[Source records]

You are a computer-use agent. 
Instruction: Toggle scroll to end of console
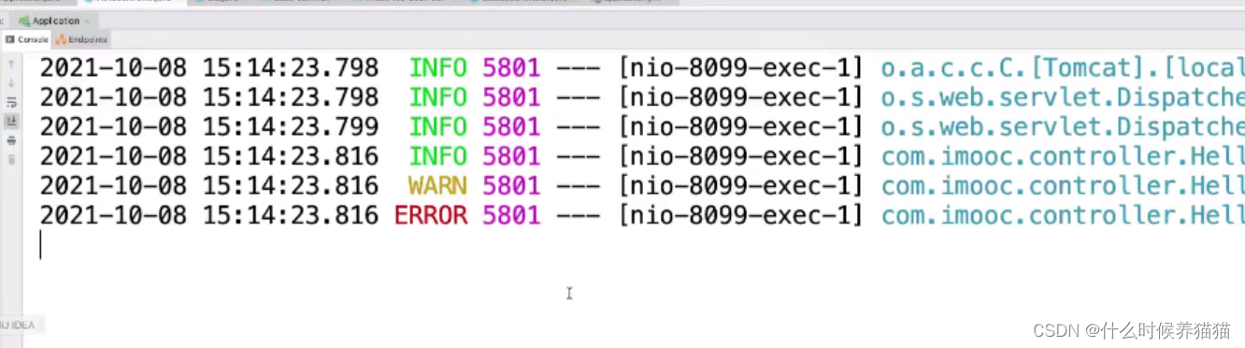(x=11, y=121)
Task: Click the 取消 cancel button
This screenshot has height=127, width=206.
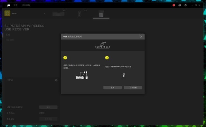Action: click(112, 88)
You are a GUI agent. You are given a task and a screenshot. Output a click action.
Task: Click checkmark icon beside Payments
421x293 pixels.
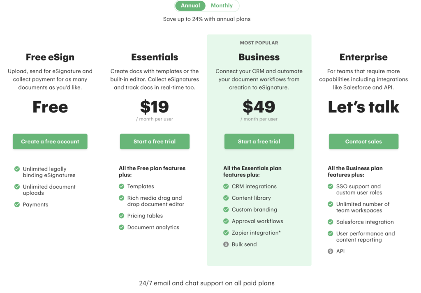(17, 205)
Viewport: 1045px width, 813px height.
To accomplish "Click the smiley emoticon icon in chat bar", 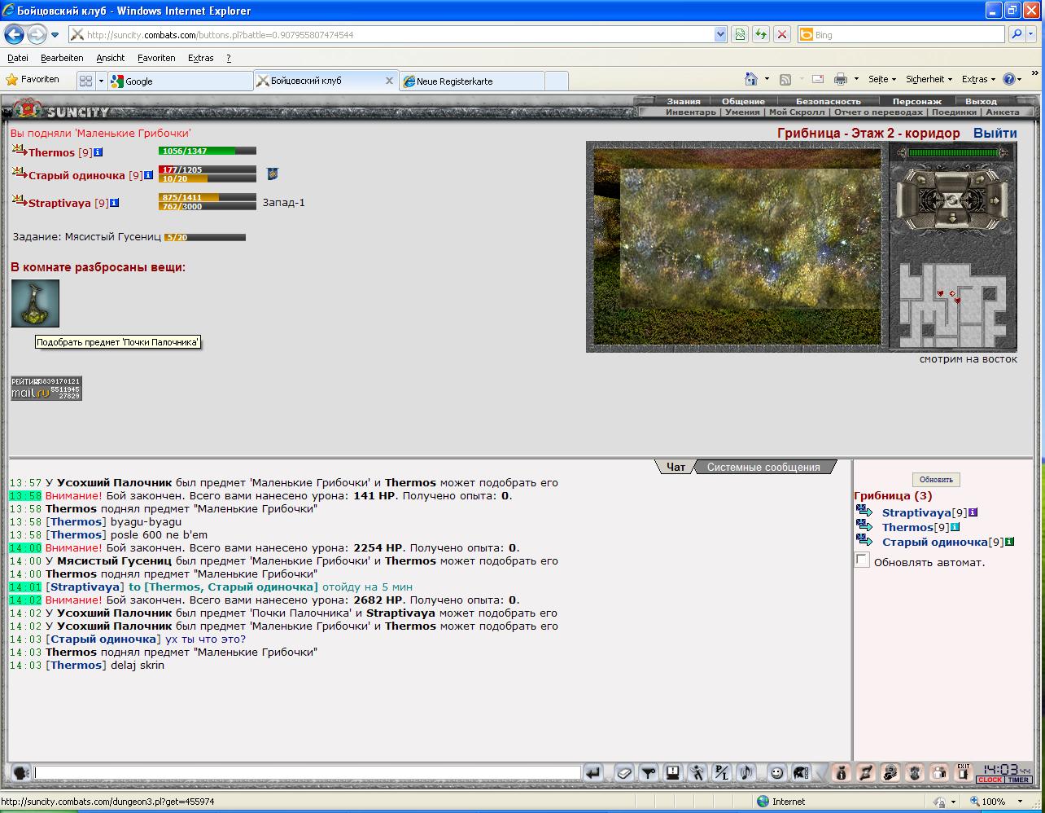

◆ Exercise objective: Rewrite all of the source records above, including the requests, but scale every coordinate in the answers by 0.65 and round each result to a whole number, rounding halves up. Omit the pictures from your answer.

◆ Response to the task:
You are a computer-use agent. 
Instruction: Toggle scroll to end of console
(x=7, y=79)
Task: Click the 取消 cancel button
This screenshot has height=127, width=206.
Action: click(73, 57)
You are a GUI agent. You are given a task and a screenshot. Output a click action.
Task: Click checkmark icon beside Payments
421x293 pixels.
(11, 133)
Viewport: 1045px width, 813px height.
To accomplish "Click the smiley emoticon icon in chat bar", 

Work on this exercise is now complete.